[What the exercise asks] Identify each line in the rows below that contains the string "pixels", and copy every such line.

[Dataset entries]
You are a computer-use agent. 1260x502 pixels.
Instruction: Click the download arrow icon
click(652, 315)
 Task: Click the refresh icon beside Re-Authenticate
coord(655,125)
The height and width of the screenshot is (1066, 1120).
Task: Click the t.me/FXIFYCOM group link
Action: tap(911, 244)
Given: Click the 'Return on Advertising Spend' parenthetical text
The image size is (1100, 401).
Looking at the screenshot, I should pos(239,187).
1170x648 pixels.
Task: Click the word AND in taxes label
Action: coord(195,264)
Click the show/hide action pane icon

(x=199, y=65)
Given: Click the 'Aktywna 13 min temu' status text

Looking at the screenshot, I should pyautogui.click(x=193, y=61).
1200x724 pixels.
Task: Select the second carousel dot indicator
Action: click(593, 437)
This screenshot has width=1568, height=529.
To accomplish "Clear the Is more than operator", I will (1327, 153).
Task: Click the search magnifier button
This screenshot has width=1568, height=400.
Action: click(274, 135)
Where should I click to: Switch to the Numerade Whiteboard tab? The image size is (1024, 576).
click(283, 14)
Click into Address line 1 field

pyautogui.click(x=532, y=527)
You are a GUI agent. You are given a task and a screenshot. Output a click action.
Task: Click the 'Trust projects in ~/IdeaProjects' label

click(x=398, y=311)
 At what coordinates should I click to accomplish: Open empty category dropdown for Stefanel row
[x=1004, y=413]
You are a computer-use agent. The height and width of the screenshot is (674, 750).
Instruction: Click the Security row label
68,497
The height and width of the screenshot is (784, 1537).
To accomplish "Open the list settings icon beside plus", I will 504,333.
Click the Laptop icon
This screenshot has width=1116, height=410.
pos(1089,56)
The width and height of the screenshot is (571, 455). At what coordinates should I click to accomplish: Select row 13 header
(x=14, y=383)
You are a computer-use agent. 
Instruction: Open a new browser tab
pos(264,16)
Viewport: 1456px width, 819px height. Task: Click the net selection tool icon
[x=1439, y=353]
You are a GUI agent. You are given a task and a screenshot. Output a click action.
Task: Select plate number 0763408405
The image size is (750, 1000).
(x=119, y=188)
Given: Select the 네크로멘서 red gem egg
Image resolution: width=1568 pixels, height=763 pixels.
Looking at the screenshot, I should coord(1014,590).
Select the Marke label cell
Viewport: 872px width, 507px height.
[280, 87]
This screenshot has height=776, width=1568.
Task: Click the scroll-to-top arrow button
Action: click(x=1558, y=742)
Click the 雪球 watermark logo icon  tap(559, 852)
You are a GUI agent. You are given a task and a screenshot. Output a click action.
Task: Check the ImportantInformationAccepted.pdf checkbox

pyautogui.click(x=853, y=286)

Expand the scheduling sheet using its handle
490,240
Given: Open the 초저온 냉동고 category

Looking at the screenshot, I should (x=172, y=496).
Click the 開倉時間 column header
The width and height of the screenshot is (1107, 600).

[Problem solution]
You are a computer-use agent. 1260x502 pixels.
1170x648 pixels.
1200x724 pixels.
Image resolution: width=1568 pixels, height=763 pixels.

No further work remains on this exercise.